How to Naturally Lower Your Cholesterol
Find out the top six ways to lower your cholesterol naturally, from eating more fiber to vitamins.
With so many different ways to lower your cholesterol, no wonder it can get confusing.
Cleveland Clinic is a non-profit academic medical center. Advertising on our site helps support our mission. We do not endorse non-Cleveland Clinic products or services. Policy
Cholesterol-lowering medications can do wonders for someone who has coronary artery disease or carotid artery disease. However, for others, it’s important to know how to lower cholesterol naturally.
Preventative cardiologist Leslie Cho, MD, shares some proven ways to lower cholesterol naturally:
A great way to lower your cholesterol naturally is to start by replacing unhealthy (saturated) fats with healthy fats (monounsaturated and polyunsaturated).

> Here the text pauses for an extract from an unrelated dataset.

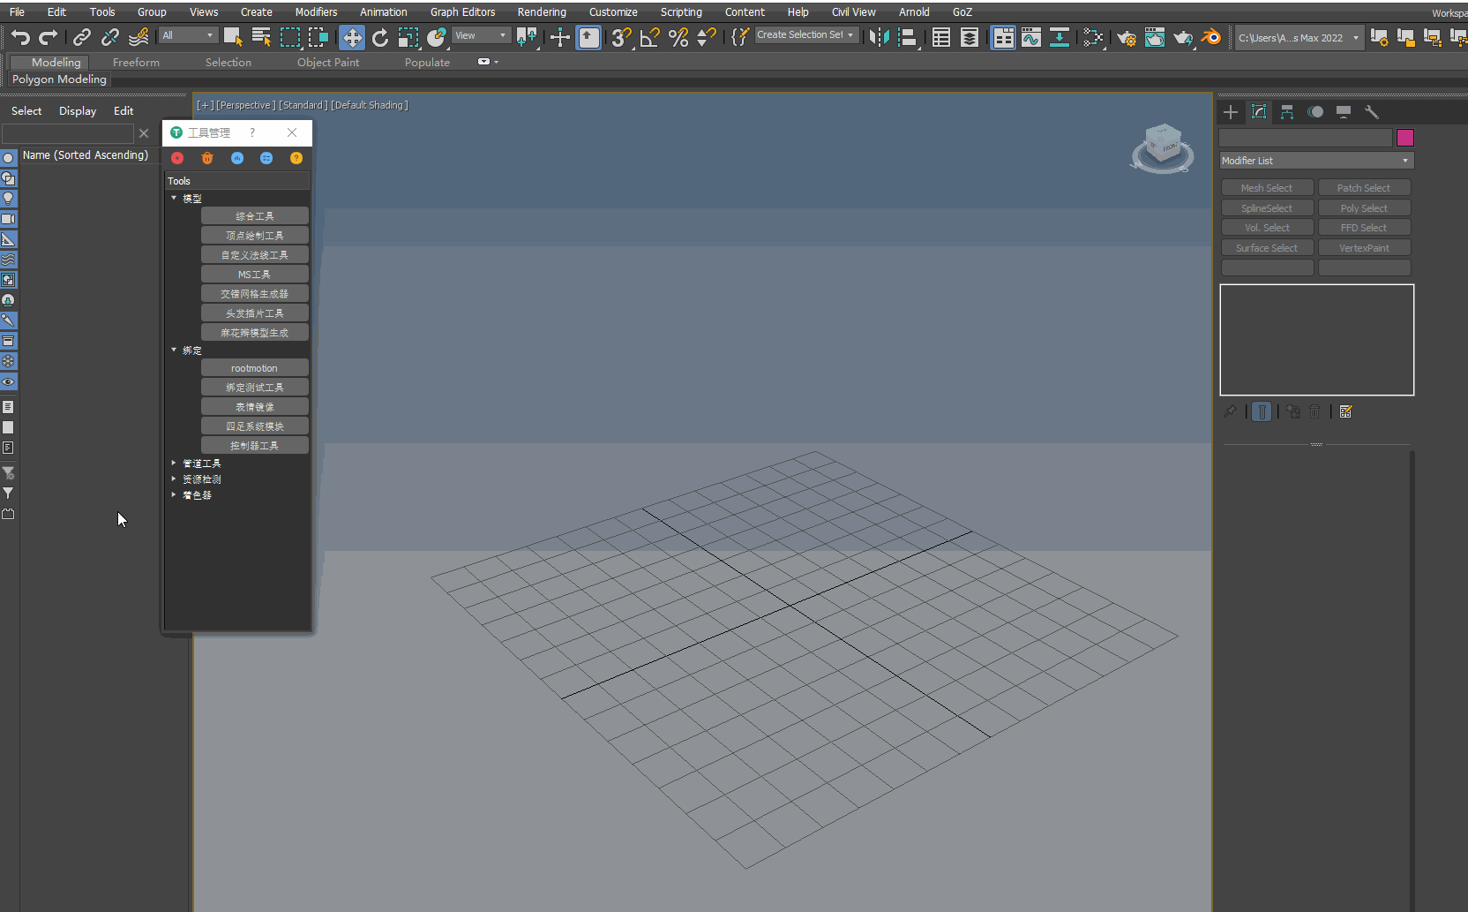This screenshot has height=912, width=1468.
Task: Open the View reference coordinate system dropdown
Action: [x=481, y=34]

“This means becoming a food label reader,” says Dr. Cho. “It’s important to limit your saturated fat intake. There should be no more than 2 grams of fat per serving and it should account for less than 7% of your daily calorie intake.”
Saturated fats are most often found in palm oil and coconut oil, along with animal products like beef, pork, chicken skin, hot dogs and regular cheese.
“Ideally, you should be getting 25 to 35 grams of fiber a day,” says Dr. Cho. “Fiber binds to cholesterol and eliminates it from your body.”
To increase your fiber intake, eat more whole grains, legumes like beans and lentils, vegetables and fruits. You should be getting a good mix of both soluble fibers, which are more beneficial for cholesterol, and insoluble fibers, which are better for your gut health.
Lower cholesterol isn’t the only benefit of getting enough fiber. Other benefits include reducing your risk of diseases, preventing constipation and keeping you full longer.
Flax, a soluble fiber, contains a plant omega-3 fatty acid called alpha-linolenic acid. Flax is a source of high-quality protein and potassium and contains lignans, which are phytoestrogen and antioxidants. Lignans help fight diseases like cancer and cardiovascular disease.
“Eat your flax,” says Dr. Cho. “Don’t take it in pill or oil form since these versions lack fiber, lignans and protein.”
When you eat flaxseed, make sure you grind the seeds to get the most benefit and put it in the refrigerator as soon as you grind it. The whole flax can be stored at room temperature for one year, but once it’s in a grounded form, it goes bad – so grind a little bit at a time.
“Aim for 2 to 3 tablespoons of ground flaxseed a day,” she says. “Try putting it in your food, such as cereal, yogurt and salad.”
If you’ve made some dietary changes and you still haven’t seen results, try incorporating phytosterol into your diet. Phytosterol is similar to the body’s cholesterol and can block cholesterol from being absorbed into your body.
“Phytosterol can lower your cholesterol by 10% and your LDL (bad cholesterol) by 14%,” she says. “Aim to get about 2 grams of phytosterol a day. Some common food and dietary supplements include high sterol or stanol esters — be sure to read the labels.”
Oily fish like salmon, tuna, sardines, mackerel and herring are best. Dr. Cho recommends aiming for 2 servings per week.
“You can supplement with fish oil, but be careful because very high doses of pure fish oil can lower your triglyceride levels (another type of fat in your blood) and increase your good cholesterol,” she says. “It doesn’t lower your LDL, though. Be sure to read your fish oil supplement label.”
When reading the label of your fish oil bottle, look out for the EPA plus DHA in each serving since those are the effective ingredients. For example, if your fish oil says 1000 mg of fish oil but only contains 300 mg of EPA and DHA, know that you’re taking 700 mg of unnecessary fish blubber. Make sure you’re choosing fish oil with the highest amount of EPA plus DHA in each pill.
The only vitamin that really lowers cholesterol is red yeast rice at 1200 mg twice a day, according to Dr. Cho.
“The problem with red yeast rice is that it contains the same chemical compound as lovastatin, which means you would need to have your liver function monitored if you take it,” she says. “The Food and Drug Administration hasn’t approved this supplement for medical use, so talk to your doctor before considering it.”
All in all, you can lower your cholesterol naturally. Diet should be the cornerstone of therapy and pills are a supplement, not a substitute, for a good diet. Always talk to your doctor before taking any new supplements.